• _PROVIDED DATA_:
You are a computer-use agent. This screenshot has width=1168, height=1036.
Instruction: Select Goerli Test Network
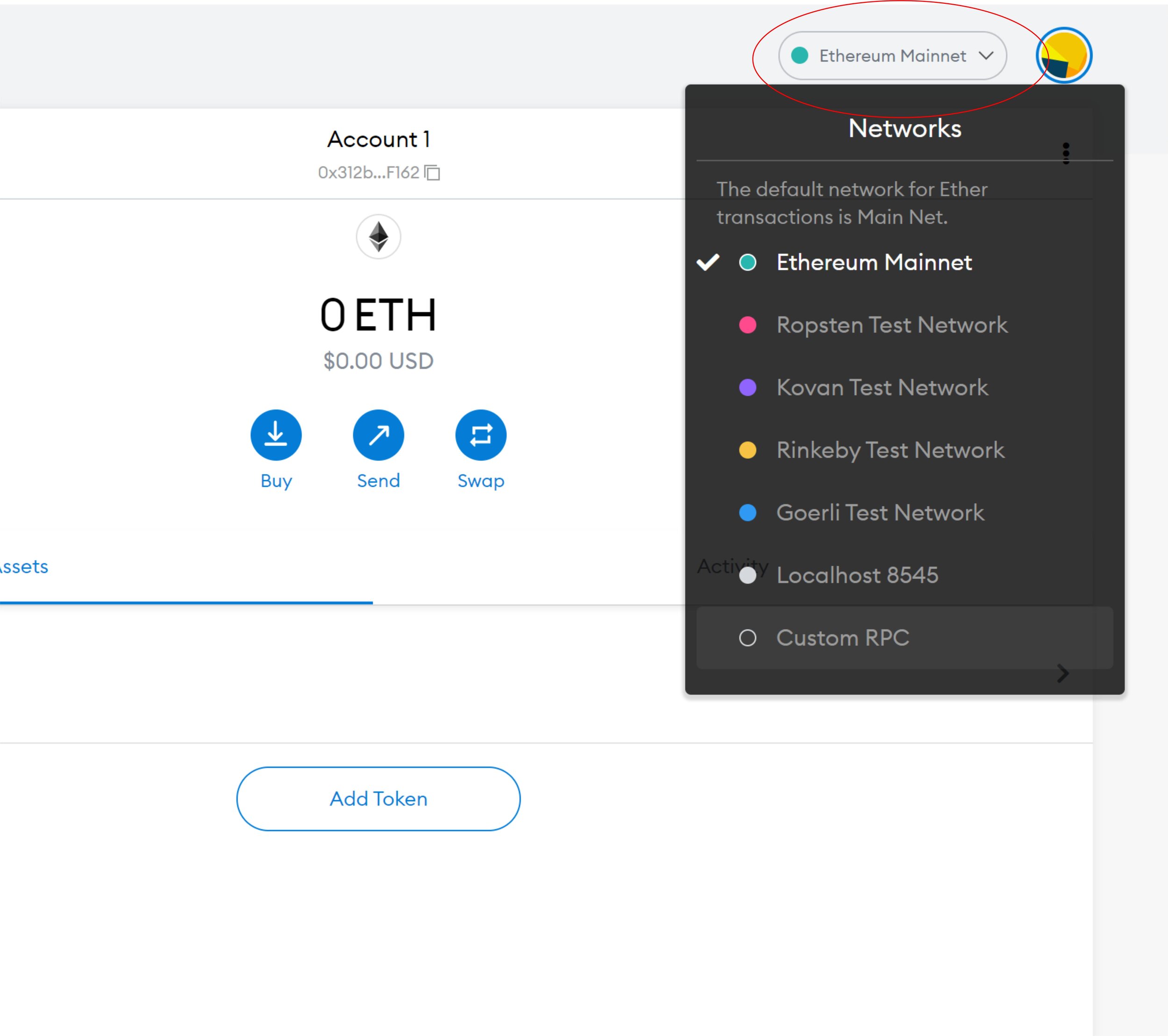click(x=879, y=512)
--
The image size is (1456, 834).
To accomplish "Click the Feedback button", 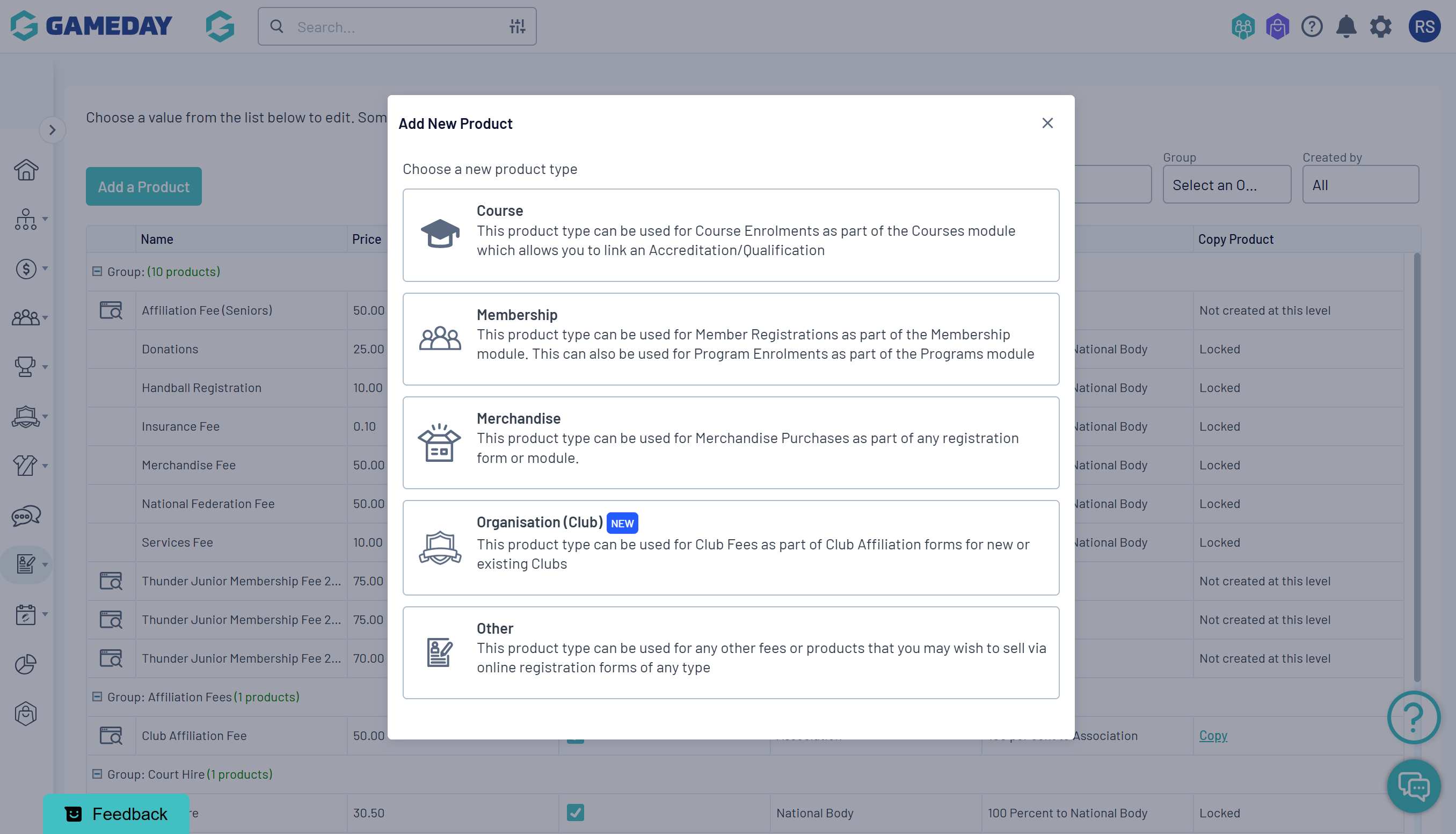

• _WHAT TO PRODUCE_: Copy out, word for word, the rows between the line holding "You are a computer-use" and the line holding "click(x=879, y=512)", inclusive. Leave the pictures out.

• _TASK RESULT_:
You are a computer-use agent. This screenshot has width=1168, height=1036.
Instruction: Select Goerli Test Network
click(x=879, y=512)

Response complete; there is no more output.